** MATERIAL FOR THIS EXERCISE **
[Start of Attachment]
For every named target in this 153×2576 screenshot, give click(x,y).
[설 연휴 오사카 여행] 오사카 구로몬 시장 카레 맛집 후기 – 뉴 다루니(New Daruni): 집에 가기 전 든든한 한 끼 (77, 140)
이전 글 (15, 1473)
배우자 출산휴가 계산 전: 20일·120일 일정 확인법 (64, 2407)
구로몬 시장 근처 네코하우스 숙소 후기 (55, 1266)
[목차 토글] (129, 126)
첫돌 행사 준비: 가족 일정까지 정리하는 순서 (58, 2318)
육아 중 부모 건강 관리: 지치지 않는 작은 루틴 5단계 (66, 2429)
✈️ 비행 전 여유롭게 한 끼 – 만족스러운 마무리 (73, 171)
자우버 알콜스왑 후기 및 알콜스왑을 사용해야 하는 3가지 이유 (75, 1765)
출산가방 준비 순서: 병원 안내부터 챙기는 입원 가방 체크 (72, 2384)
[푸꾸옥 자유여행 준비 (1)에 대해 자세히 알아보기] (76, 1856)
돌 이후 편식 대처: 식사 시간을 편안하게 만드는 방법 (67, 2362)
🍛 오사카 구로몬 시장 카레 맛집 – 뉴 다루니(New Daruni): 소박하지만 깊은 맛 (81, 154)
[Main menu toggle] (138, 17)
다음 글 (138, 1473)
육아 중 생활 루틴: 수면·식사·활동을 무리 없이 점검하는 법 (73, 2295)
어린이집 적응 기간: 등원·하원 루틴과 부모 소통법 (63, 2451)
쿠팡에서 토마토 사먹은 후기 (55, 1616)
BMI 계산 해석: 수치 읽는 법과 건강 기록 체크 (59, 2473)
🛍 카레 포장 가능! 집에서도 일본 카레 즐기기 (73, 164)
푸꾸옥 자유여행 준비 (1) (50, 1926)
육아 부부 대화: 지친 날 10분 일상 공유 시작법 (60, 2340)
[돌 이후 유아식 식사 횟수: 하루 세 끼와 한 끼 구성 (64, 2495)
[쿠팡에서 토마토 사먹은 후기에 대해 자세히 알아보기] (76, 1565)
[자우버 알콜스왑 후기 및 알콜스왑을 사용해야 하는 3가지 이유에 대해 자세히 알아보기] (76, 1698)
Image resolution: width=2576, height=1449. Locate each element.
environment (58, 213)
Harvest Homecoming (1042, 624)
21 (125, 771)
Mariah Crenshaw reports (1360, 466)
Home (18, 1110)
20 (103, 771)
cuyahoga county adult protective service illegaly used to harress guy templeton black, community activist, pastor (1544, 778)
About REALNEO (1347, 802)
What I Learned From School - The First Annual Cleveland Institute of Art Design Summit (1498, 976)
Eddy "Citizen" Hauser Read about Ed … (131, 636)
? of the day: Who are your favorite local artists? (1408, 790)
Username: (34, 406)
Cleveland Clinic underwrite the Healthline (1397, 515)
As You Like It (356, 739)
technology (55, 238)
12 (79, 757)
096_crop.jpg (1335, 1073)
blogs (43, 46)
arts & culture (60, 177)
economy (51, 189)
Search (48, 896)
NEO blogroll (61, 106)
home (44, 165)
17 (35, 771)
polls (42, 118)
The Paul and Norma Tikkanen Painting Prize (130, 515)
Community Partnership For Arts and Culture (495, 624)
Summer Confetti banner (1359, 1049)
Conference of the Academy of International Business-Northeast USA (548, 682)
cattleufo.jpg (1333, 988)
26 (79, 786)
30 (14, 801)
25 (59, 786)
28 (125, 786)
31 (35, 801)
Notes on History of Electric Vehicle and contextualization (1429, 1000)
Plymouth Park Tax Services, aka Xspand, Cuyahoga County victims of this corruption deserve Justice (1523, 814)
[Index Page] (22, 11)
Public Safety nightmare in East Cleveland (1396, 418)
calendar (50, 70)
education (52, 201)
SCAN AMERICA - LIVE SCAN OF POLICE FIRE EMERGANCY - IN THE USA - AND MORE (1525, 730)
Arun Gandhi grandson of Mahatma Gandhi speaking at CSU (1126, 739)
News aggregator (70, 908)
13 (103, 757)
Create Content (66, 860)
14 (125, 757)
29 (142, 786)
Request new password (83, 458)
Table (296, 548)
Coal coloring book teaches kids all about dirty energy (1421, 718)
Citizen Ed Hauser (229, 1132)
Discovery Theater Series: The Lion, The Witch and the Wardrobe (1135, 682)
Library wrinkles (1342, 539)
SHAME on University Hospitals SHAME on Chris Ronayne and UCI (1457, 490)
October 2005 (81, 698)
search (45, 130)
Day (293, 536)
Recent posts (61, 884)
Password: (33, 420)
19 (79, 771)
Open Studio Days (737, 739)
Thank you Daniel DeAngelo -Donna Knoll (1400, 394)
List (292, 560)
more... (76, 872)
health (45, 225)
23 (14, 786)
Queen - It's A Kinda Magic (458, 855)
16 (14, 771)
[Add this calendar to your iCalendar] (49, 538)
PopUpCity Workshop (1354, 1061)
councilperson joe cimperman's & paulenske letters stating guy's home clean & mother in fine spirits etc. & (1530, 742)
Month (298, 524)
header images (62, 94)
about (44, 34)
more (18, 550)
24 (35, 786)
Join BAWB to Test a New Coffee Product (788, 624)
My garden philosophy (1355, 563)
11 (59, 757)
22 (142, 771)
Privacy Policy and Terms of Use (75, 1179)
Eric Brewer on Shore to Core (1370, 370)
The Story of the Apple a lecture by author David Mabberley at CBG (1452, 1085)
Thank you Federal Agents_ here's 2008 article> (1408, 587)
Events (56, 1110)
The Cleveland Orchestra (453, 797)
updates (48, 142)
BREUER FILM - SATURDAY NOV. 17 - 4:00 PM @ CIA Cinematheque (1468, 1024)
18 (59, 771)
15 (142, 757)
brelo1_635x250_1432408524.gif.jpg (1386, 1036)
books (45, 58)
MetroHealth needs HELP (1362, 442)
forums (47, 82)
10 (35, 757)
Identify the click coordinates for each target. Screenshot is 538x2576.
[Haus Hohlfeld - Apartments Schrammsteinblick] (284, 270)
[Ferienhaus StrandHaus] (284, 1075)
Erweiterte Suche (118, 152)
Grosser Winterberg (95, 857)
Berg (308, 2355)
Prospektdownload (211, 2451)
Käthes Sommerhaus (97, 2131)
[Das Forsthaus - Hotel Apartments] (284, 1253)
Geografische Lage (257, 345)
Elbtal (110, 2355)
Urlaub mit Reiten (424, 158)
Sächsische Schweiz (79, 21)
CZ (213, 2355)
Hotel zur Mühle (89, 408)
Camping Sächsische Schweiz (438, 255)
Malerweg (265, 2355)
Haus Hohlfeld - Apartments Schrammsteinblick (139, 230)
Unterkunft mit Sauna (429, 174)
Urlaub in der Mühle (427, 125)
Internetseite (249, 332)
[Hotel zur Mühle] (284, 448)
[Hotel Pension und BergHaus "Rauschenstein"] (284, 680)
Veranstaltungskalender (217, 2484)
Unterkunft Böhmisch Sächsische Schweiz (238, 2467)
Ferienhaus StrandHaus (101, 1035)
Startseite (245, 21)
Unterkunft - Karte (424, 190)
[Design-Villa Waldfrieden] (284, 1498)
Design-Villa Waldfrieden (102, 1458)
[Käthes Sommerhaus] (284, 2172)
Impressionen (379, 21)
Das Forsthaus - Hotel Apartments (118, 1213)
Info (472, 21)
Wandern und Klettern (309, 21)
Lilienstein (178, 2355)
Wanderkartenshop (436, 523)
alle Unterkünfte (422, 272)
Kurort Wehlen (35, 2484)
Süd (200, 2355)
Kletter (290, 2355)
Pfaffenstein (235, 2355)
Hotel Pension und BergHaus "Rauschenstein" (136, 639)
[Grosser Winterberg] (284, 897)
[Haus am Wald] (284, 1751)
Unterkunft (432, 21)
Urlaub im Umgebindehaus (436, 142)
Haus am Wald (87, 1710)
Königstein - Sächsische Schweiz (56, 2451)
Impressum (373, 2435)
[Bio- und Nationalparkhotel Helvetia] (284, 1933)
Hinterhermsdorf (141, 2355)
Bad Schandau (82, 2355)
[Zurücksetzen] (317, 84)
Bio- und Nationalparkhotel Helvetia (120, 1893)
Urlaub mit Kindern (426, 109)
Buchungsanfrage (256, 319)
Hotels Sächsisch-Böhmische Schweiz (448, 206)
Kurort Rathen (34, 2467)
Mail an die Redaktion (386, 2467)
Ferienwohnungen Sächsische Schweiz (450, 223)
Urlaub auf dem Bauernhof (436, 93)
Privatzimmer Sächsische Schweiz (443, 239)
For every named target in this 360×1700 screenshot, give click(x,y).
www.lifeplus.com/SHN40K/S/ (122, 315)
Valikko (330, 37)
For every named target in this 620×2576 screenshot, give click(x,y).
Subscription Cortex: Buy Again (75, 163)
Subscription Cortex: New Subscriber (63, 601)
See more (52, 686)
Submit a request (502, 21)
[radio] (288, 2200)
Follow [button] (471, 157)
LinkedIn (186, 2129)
[End of Attachment]
** YOUR GOAL **
From the "Haus am Wald (87, 1710)" line to the close of the listing, restate each line word for word.

** WORKED SOLUTION **
Haus am Wald (87, 1710)
Königstein - Sächsische Schweiz (56, 2451)
Impressum (373, 2435)
[Bio- und Nationalparkhotel Helvetia] (284, 1933)
Hinterhermsdorf (141, 2355)
Bad Schandau (82, 2355)
[Zurücksetzen] (317, 84)
Bio- und Nationalparkhotel Helvetia (120, 1893)
Urlaub mit Kindern (426, 109)
Buchungsanfrage (256, 319)
Hotels Sächsisch-Böhmische Schweiz (448, 206)
Kurort Rathen (34, 2467)
Mail an die Redaktion (386, 2467)
Ferienwohnungen Sächsische Schweiz (450, 223)
Urlaub auf dem Bauernhof (436, 93)
Privatzimmer Sächsische Schweiz (443, 239)
For every named target in this 360×1700 screenshot, give click(x,y).
www.lifeplus.com/SHN40K/S/ (122, 315)
Valikko (330, 37)
For every named target in this 620×2576 screenshot, give click(x,y).
Subscription Cortex: Buy Again (75, 163)
Subscription Cortex: New Subscriber (63, 601)
See more (52, 686)
Submit a request (502, 21)
[radio] (288, 2200)
Follow [button] (471, 157)
LinkedIn (186, 2129)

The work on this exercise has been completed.